Jabeur agrees that that reality doesn't always match recollection.

“Sometimes some things we don't see, and statistics show otherwise, so we are glad to say we work with that,” she added.

Wim Fissette, the coach of four-time major winner Naomi Osaka, introduced data analysis to the Japanese player when they began working together in December 2019. They have won two majors since.

“Naomi had never worked with data before,” Fissette told rolandgarros.com two weeks before the start of the tournament.

The Belgian, the former coach of Grand Slam winners Kim Clijsters and Angelique Kerber, mostly uses it for post-match analysis.

Wim Fissette, Naomi Osaka, Roland Garros 2021 practice© Cédric Lecocq/FFT

“For example, after Osaka’s second match in Madrid, it turned out that whenever she hit a forehand after her first or second serve, she would win 60% of the points. But if she hit a backhand, that would be just 42% of the points.”

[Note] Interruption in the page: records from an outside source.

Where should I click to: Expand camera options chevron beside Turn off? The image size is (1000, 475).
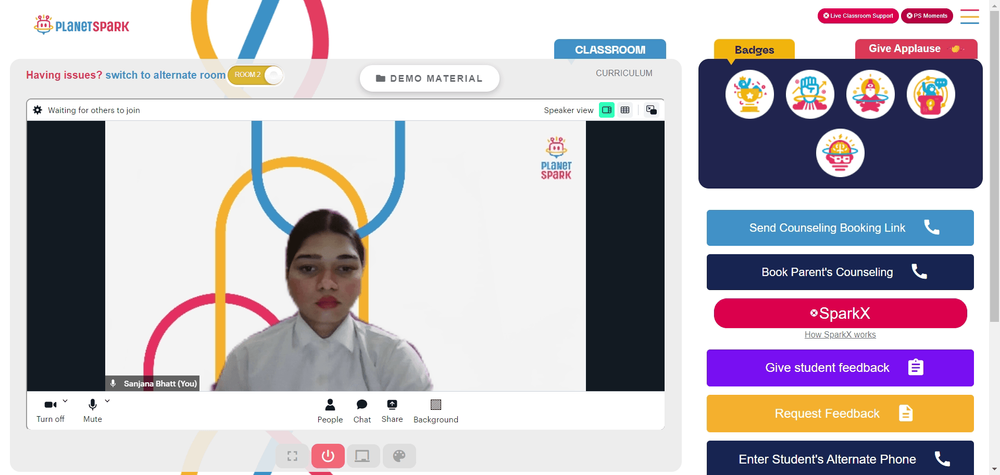pyautogui.click(x=65, y=400)
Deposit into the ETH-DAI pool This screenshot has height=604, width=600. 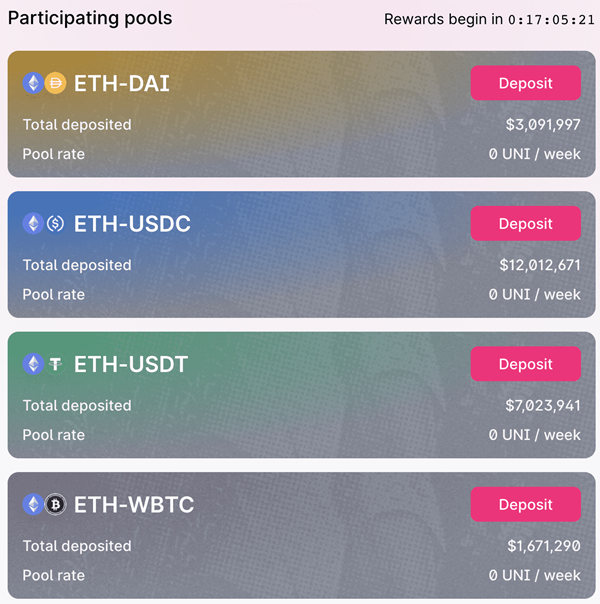[x=526, y=83]
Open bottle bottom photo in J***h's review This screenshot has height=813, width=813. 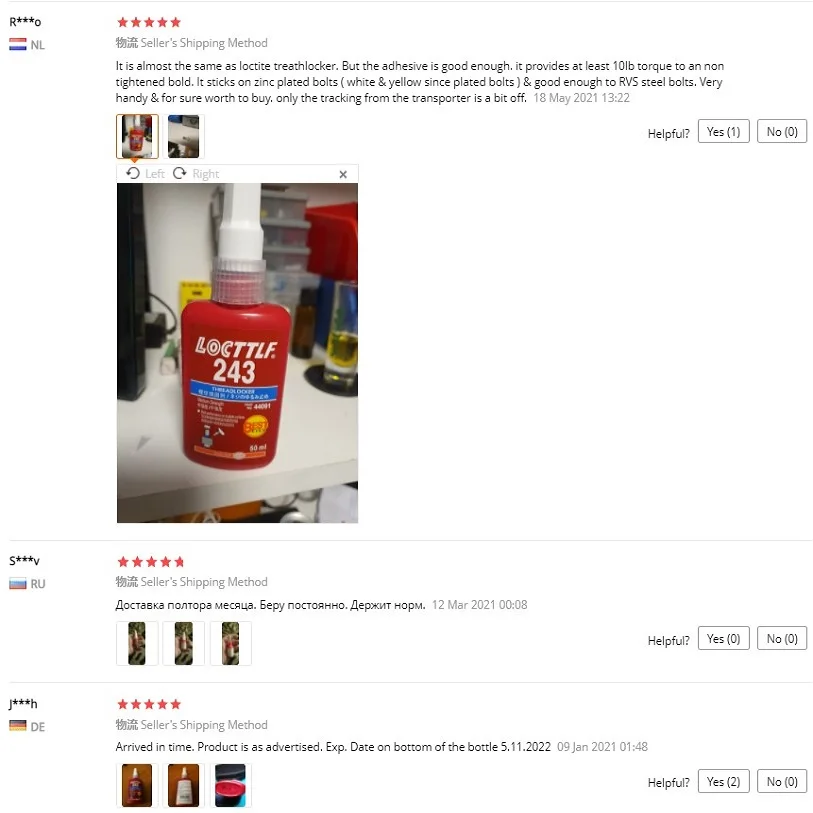pyautogui.click(x=231, y=785)
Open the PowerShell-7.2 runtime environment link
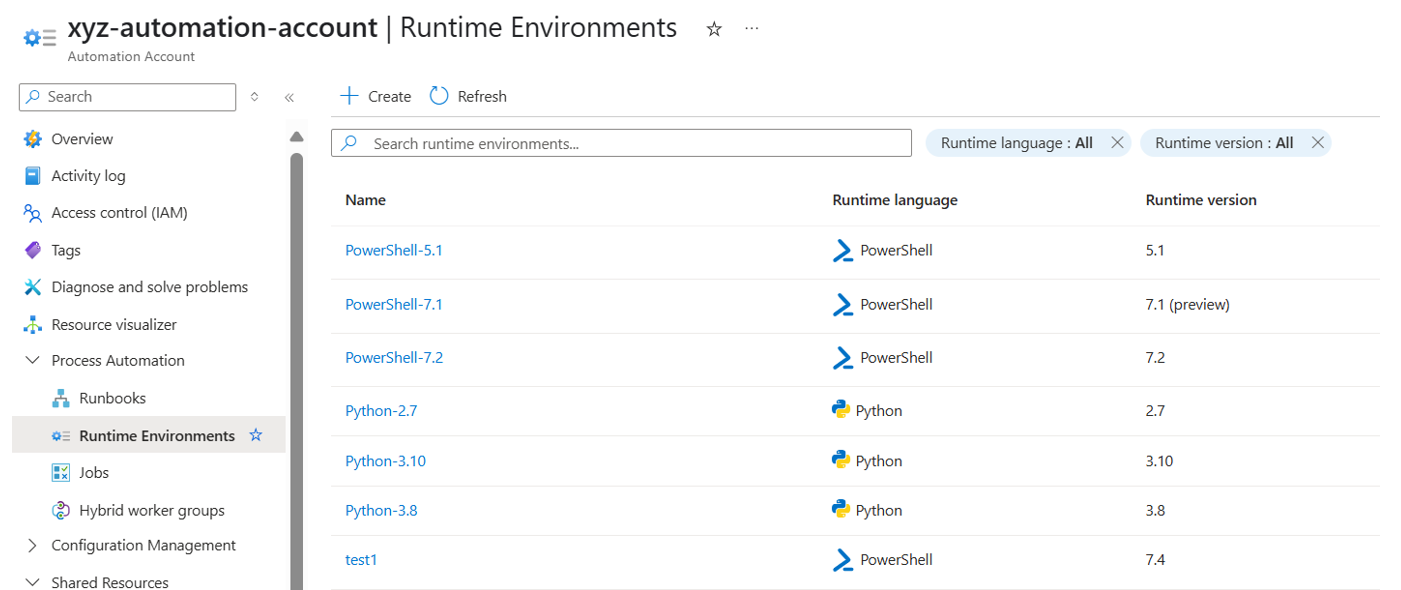The height and width of the screenshot is (590, 1401). point(394,357)
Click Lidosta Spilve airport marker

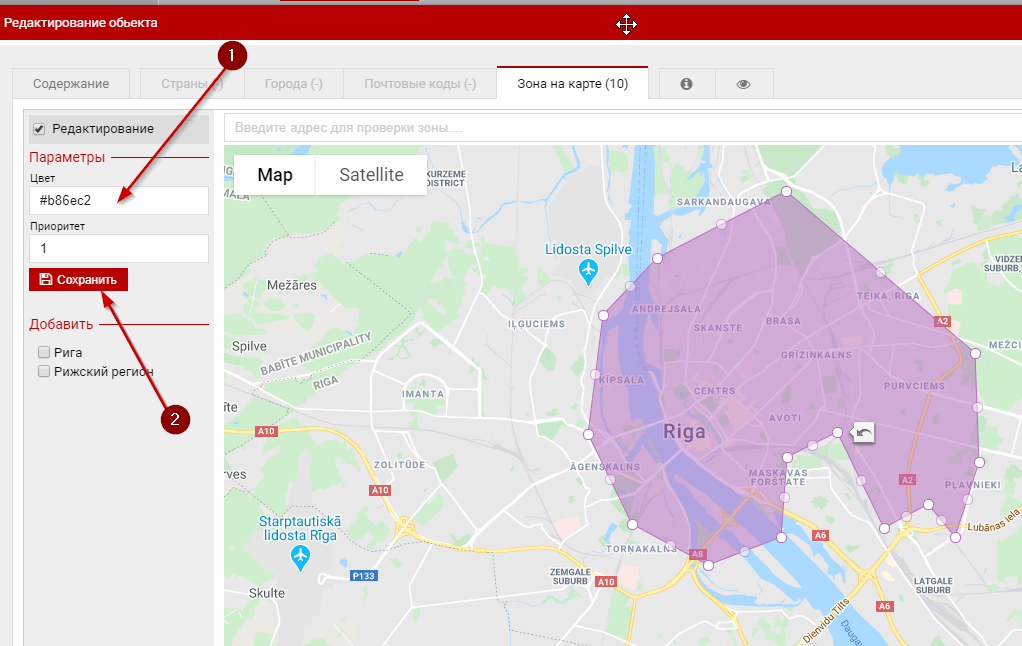pyautogui.click(x=588, y=270)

“This makes a lot of sense of course on clay, but for Naomi to see it on paper, was very interesting for her. This is of course very different on hard court, the return comes back, and whether she hits a forehand or a backhand, she will just give it a whack and often she will win the point. But on clay, that’s different.”

Although Fissette said he is careful not to overload his players with post-match stats, he said he will typically give them “two to three points” from his data analysis after matches.

“The stats are very clear: it is there in black-and-white and you cannot have a debate about it,” said Fissette. “The numbers don’t lie. It shows you what you need to progress.”